Quoted passage
Kiri Pritchard-McLean
The Four Friends by A.A. Milne I loved this. As a kid I used to make a nest in the corner of the bedroom and sit and read "When We Were Very Young" over and over again. I loved this poem especially and found it hilarious that the snail was just getting on with his business on a brick, it still makes me laugh and I'm not even sure that's the point of it.
Maureen Younger
Dulce et Decorum Est by Wilfred Owen Haunting, poignant and evocative, Owen deftly conveys the true horror of war as faced by the ordinary soldier, stripping away the veneer of heroism and glory which often shrouds it. His contempt for the warmongers neatly summed up in the irony of the last two lines.
Cal Wilson
Common Knowledge by Kevin Ireland A joyous description of falling in love. In my early twenties, I'd read it to potential boyfriends, as my horribly pretentious litmus test. If they got it...they got It. A terrible misuse of a poem.

Data excerpts
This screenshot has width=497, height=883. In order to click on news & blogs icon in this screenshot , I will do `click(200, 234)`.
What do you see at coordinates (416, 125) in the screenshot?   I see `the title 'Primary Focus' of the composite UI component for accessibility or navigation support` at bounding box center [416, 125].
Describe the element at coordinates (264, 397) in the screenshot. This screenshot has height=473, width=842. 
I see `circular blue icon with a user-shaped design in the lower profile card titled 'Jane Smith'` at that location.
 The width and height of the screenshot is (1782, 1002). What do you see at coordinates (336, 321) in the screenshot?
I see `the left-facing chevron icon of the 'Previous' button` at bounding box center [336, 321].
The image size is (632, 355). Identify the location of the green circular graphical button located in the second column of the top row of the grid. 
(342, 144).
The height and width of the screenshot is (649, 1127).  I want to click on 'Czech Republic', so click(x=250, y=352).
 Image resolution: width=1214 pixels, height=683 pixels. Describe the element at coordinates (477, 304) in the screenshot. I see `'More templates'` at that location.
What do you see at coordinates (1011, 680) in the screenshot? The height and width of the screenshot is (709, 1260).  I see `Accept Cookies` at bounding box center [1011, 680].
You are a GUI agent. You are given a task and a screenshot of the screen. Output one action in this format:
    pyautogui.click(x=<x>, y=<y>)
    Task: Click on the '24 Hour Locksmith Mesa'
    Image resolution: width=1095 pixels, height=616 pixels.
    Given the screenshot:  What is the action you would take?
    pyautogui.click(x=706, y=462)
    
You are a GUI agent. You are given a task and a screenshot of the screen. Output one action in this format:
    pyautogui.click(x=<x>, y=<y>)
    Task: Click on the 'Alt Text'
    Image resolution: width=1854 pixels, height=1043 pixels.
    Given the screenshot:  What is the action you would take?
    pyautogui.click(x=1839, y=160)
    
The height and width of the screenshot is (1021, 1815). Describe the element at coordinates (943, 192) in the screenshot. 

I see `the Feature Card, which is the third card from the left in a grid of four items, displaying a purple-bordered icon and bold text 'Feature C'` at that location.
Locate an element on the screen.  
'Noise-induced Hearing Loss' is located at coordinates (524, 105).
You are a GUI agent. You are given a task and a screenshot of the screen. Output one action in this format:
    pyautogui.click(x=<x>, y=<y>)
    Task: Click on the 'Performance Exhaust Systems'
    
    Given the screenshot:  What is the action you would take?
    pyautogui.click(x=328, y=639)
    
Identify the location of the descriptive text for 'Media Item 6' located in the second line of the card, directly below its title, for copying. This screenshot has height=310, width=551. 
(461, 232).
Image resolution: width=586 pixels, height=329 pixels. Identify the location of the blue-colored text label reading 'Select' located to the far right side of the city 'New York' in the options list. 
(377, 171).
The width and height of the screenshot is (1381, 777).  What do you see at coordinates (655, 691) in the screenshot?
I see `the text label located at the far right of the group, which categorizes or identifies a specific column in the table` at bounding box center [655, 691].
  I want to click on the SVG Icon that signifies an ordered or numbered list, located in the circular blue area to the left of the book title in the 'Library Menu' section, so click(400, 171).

Exercise tasks
1) Answer these questions about the text on favorite poems:
(a) Which book did Kiri Pritchard-McLean read over and over as a kid?
(b) Whose contempt does Maureen Younger say is summed up in the last two lines of Owen's poem?
(c) In Cal Wilson's entry, to whom was "Common Knowledge" read in the early twenties?
2) Print the part of the text on favorite poems that begins at the words "Maureen Younger" and stops after "last two lines.".
3) Do these statements agree with the text on favorite poems? Answer yes or no for each, and quote the words that decide it.
(a) Kiri Pritchard-McLean used to read in a nest made in the corner of the bedroom.
(b) Maureen Younger says Owen's poem celebrates the heroism and glory of war.
(c) Cal Wilson describes "Common Knowledge" as a poem about grief.

Solutions to the tasks
1)
(a) "When We Were Very Young"
(b) Owen's contempt for the warmongers
(c) Potential boyfriends

2)
Maureen Younger
Dulce et Decorum Est by Wilfred Owen Haunting, poignant and evocative, Owen deftly conveys the true horror of war as faced by the ordinary soldier, stripping away the veneer of heroism and glory which often shrouds it. His contempt for the warmongers neatly summed up in the irony of the last two lines.

3)
(a) Yes: "As a kid I used to make a nest in the corner of the bedroom"
(b) No: "stripping away the veneer of heroism and glory which often shrouds it"
(c) No: "A joyous description of falling in love."